● GIVEN INSTRUCTION A:
In the piece on All Out's campaign against anti-gay laws, which of the seven Olympic principles bans discrimination of any kind?
● GIVEN INSTRUCTION B:
Pick up the piece on All Out's campaign against anti-gay laws after its last sentence and keep writing.

In an attempt to show my support and help challenge the growing problems in Russia, I joined All Out a leading campaigner in the fight for civil rights not only in Russia but across the globe.
It was from this group that I learned of multiple projects, supported by thousands, which have been undertaken since Russia first made their anti-gay stand.
The most recent project undertaken by All Out is to challenge Russia’s position as 2014 Olympic host nation. They intend to do this through regulations put in place to ensure that the people of the participatory country aren’t denied there basic human rights.
Within these regulations are 7 principles which must be obeyed, the sixth states that: discrimination of any kind is not allowed.
Recently the Olympic committee voiced its opinion that Russia was in no violation of any of these seven principles… even though Russians are facing anti-gay arrests, violent attacks, and therefore obvious discrimination.
It is through the work of organisations like All Out that questions are asked to those who should be seen to act against such blatant injustices.
As part of their fight for progress an All Out global event was organised in an attempt to raise awareness and pressurise world leaders.
Thousands of people gathered in cities across the world to protest against Russia’s involvement in anti-gay legislation, an effort which lead our own Prime Minster David Cameron to raise the issue with Putin at the recent G8 meeting in Russia.
Putin’s response to such questioning is thus far unknown.
Despite this, All Out continue to work toward gaining rights for homosexuals everywhere but ultimately depend on our backing to make a significance difference.
Although pressure is put upon countries ‘in the spotlight’ there are still an estimated 84 countries where homosexuality is either illegal or restricted by some form of law.
The main concentration of homophobic nations reside in Africa but it expands across a much broader range of countries, including popular holiday destinations such as: Singapore, the Maldives and Tunisia.
But most surprising of all is the interesting fact that, although ruled unconstitutional by the Supreme Court in 2003, thirteen states within America still uphold anti-gay legislation. These include seemingly open-minded states like Florida.
To this day Conservative state legislators refuse to repeal the laws, it is reported that around a dozen arrests were made in violation of these laws in the past few years. All of the LGBT perpetrators where however freed as prosecutors would not seek conviction on defunct laws.
Although Britain is not part of this list, it might make you feel less patriotic to know that of these 84 countries that still criminalise homosexuality, roughly half are ex-British colonies using old British laws.

● RECORDED INFORMATION:
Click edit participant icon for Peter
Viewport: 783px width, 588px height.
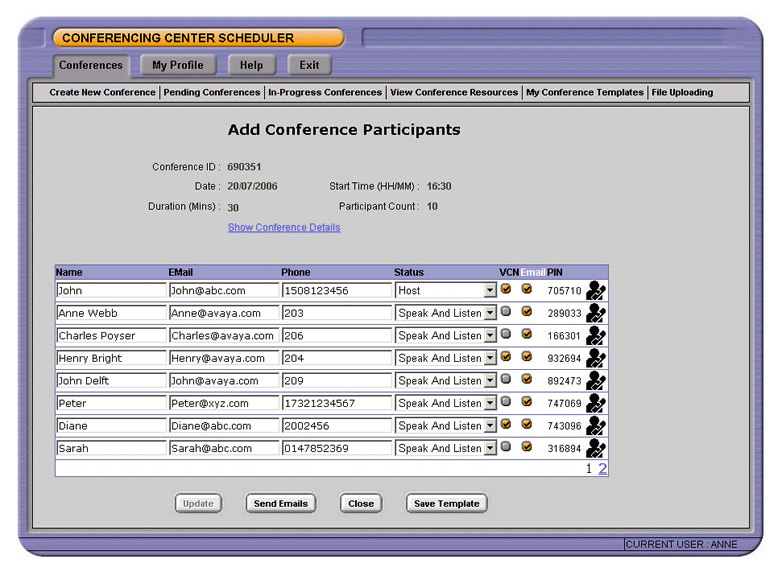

● EXERCISE OUTPUT A:
The sixth principle.

● EXERCISE OUTPUT B:
The most shocking revelation I found as part of this research however, is the fact that 8 countries and two states, all of which who are Muslim, still punish homosexuality through the death penalty.
In fact the term ‘death penalty’ is too nicer term to use, homosexuals, as is written in the Quran; are expected to be executed through stoning, being thrown from a high place and even by burning of the alive variety.
It is for the fact that these horrific anti-gay laws are stooped within religious teaching that: Iran, Mauritania, Nigeria, Pakistan, Saudi-Arabia, Somalia, Sudan, The United Arab Emirates, The Yemen and some states in Malaysia; remain unquestioned for their killing of innocent homosexuals.
This excerpt from a Saudi-Arabian text book really makes Britain’s failure to educate about homosexuality exceptionally insignificant.
The textbook states that homosexuality is: “one of the most corrupting and hideous sins…,” and as if that wasn’t bad enough; reiterates the fact that homosexuality is punishable by death.
Just imagine reading the former statement as an Islamic homosexual studying in Saudi-Arabia, and then you can begin to imagine just how far wrong Muslim teachings are in respect to sexual orientation.
Third World Homophobia
A more common and a slightly less morbid example of a country which imposes heavy anti-gay law is Cameroon.
According to Cameroonian’ law: homosexuality is an offense carrying a sentence of no less than 5 year’s imprisonment, a light sentence when compared to Sri-Lanka’s 12 years but a sentence that many locals call to be extended to 20.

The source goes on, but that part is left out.